LT. HARDCASE, on 01 May 2016 - 11:35 AM, said:
Making the game even more reliant on quirks is the worst scenario PGI could create. You're okay with that?
But you're so bullheadedly convinced that they are 100% right, there's no reasoning with you. Not once in this entire thread have you typed one sentence that showed you're even listening to other people's arguments. That is very frustrating,
You're hiding behind "science", when you seem to have no idea of how it relates to gameplay balance. You're essentially saying that PGI can fix anything they eff up with more quirks. If that were true, the Orion would be semi-viable right now.
At any moment I expect you to lift your mask and reveal yourself as Paul Inoyue.
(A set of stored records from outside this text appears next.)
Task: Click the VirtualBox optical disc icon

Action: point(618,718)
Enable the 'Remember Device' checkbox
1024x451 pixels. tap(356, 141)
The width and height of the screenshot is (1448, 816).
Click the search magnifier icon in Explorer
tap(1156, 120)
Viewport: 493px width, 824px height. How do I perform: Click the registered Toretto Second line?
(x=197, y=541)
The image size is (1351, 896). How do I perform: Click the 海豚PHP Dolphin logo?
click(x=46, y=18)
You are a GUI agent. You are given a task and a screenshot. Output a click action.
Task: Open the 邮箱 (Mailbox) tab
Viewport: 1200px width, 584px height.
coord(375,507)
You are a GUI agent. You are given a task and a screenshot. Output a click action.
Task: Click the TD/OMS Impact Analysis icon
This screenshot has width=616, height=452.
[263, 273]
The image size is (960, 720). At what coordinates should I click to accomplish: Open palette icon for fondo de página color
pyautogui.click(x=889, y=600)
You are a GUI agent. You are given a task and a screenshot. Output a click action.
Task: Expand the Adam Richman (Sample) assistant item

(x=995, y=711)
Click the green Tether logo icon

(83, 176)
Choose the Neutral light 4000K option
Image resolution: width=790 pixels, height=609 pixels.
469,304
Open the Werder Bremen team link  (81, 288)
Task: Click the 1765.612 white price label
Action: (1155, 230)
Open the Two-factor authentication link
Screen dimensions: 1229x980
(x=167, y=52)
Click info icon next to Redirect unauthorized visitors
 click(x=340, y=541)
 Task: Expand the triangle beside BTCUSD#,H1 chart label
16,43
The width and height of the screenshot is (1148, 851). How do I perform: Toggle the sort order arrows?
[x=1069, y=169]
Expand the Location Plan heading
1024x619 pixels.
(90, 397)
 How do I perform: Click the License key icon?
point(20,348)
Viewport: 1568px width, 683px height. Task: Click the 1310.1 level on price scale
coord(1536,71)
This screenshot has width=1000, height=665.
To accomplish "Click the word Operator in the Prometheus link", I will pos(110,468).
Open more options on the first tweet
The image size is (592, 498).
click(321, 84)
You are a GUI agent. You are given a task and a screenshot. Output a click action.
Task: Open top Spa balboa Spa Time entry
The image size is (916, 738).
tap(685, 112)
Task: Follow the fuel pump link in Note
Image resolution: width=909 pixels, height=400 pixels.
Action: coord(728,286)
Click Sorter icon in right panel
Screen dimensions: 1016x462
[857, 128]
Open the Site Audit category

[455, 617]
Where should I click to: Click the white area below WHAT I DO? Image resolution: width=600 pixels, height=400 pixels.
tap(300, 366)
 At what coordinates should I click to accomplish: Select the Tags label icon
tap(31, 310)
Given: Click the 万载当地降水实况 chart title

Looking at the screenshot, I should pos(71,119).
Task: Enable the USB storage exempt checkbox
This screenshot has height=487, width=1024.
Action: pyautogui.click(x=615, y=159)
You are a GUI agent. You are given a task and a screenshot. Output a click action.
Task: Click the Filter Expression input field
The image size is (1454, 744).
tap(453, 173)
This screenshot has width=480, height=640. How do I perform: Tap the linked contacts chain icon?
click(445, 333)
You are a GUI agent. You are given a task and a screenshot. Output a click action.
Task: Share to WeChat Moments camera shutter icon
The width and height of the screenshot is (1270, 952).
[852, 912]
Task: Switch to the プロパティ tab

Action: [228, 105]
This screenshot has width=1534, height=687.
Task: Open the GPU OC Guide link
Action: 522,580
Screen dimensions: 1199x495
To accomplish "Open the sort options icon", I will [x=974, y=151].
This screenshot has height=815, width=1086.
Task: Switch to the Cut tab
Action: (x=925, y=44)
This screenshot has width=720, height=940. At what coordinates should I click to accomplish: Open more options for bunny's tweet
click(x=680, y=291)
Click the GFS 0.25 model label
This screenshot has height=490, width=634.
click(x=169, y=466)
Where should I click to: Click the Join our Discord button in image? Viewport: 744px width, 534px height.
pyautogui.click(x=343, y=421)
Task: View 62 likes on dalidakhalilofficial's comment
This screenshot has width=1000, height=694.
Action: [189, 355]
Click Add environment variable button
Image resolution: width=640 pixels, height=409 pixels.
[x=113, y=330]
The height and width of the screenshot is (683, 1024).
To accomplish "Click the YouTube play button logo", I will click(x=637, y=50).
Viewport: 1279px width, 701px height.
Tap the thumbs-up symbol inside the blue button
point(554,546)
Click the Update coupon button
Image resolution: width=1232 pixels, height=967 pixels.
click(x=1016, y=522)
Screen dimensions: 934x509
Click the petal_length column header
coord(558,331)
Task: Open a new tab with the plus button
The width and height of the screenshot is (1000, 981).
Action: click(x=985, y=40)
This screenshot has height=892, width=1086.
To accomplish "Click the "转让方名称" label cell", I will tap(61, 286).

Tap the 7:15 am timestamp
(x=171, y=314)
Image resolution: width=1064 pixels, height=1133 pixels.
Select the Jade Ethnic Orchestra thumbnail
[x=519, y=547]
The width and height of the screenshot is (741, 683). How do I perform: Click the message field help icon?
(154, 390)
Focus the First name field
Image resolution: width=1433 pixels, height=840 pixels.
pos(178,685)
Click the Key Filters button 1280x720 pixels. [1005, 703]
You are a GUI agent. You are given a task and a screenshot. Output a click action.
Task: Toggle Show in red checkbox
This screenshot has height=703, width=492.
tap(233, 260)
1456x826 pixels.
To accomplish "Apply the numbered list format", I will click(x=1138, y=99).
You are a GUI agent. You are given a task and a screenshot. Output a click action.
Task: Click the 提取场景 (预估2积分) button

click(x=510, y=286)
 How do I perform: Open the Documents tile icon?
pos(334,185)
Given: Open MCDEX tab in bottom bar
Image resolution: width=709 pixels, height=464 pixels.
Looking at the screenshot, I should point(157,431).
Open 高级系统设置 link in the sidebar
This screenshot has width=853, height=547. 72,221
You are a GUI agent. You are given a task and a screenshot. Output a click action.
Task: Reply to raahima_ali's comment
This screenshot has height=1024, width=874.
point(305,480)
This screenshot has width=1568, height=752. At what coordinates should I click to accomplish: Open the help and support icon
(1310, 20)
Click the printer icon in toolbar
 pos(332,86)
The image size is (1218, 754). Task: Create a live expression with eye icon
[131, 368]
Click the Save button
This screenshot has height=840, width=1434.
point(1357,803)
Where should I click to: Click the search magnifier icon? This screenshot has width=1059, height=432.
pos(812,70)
I'm sorry... just as in the case of religion, science really doesn't care what you BELIEVE to be true. It absolutely doesn't.
And in terms of gameplay balance... how can you expect to balance two mechs that are supposed to weigh the exact same amount, but one actually weighs 1/3 more than the other? The reason we have so many quirks now is BECAUSE only a fraction of the mechs in the game are even close to the correct size. It's the reason that 2 mechs of the same tonnage, with the same basic shape will get completely different quirks. It's the reason that the Blackjack is survivable while the Vindicator is squishy.
So by making all mech models normalized, this should actually REDUCE the need for structural and armor quirks to compensate for mechs of the same tonnage being different sizes. At that point, you only need to compensate for truly awkward geometry and hitboxes... or to differentiate mechs based on their trade-offs.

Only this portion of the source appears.